**Opdracht A**
Op welke datum zijn de vragen over windturbines volgens het onderstaande tekstfragment ingezonden?
**Opdracht B**
Hervat de tekst over de gezondheidseffecten van windturbines na de laatste zin die is weergegeven.

**Tekstfragment**
##############################

Antwoord schriftelijke vragen : Antwoord op de vragen van het lid Van Haga over de schadelijke gezondheidseffecten van windturbines
Vragen van het lid Van Haga (Groep van Haga) aan de Minister van Volksgezondheid, Welzijn en Sport en voor Klimaat en Energie over de schadelijke gevolgen van eroderende windturbines voor gezondheid en economie (ingezonden 24 augustus 2022).
Antwoord van Minister Jetten (Klimaat en Energie), mede namens de Minister van Volksgezondheid,
            Welzijn en Sport (ontvangen 24 november 2022). Zie ook Aanhangsel Handelingen, vergaderjaar
            2022–2023, nr.  67.
         
Vraag 1
            
Bent u zich ervan bewust dat de wieken van windturbines bestaan uit glasvezel die
               met epoxy worden geïmpregneerd? Zo ja, weet u dan ook dat epoxy circa 30–40% Bisfenol
               A (BPA) bevat en bent u zich ervan bewust dat dit een zeer schadelijke stof is?

##############################

**Aangeleverde gegevens**
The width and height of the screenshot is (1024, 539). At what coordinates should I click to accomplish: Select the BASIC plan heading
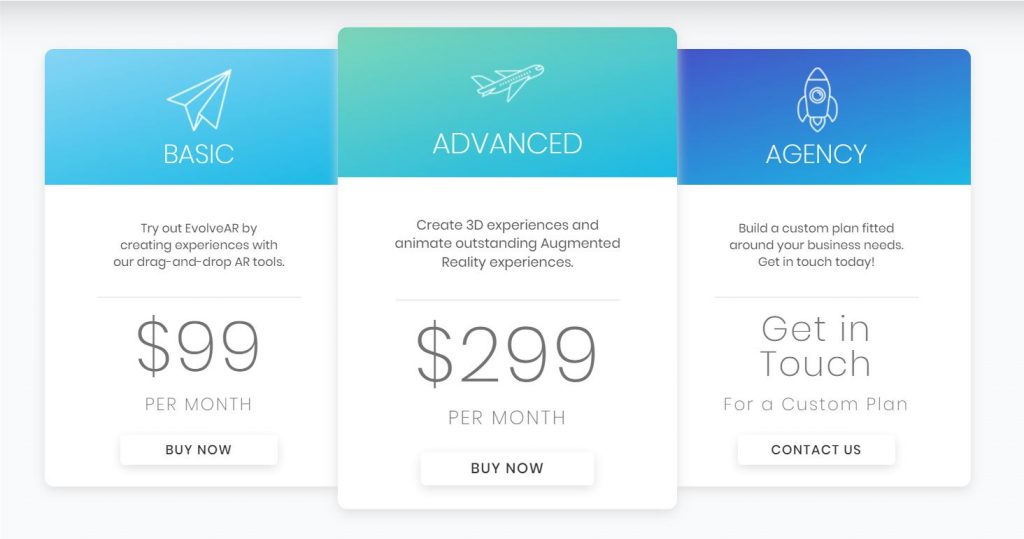[x=199, y=154]
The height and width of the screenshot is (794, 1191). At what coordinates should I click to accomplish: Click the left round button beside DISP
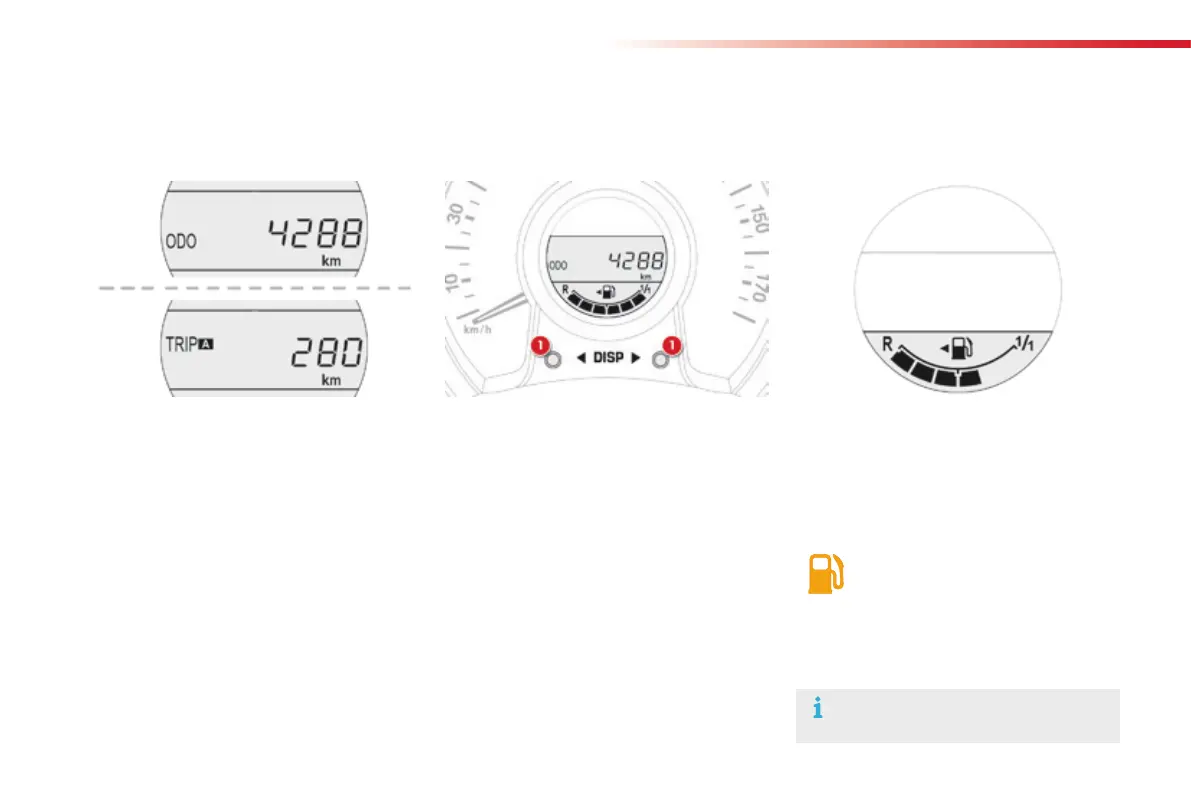click(x=554, y=360)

##############################

**Antwoord A**
24 augustus 2022

**Antwoord B**
            
Antwoord 1
            
Het klopt dat er bij de productie van de bladen van windturbines een epoxy wordt gebruikt.
               Een component voor het maken van deze epoxy is inderdaad Bisfenol A (BPA). BPA wordt
               echter vrijwel volledig omgezet tijdens het chemische proces dat plaatsvindt. In het
               eindproduct kan een kleine hoeveelheid niet-omgezette BPA aanwezig blijven. Deze overgebleven
               hoeveelheid BPA verschilt per product, maar ligt in de ordegrootte van 0,001 tot 0,01%.
               Dit is beduidend lager dan de 30–40% BPA die in de vraag wordt genoemd.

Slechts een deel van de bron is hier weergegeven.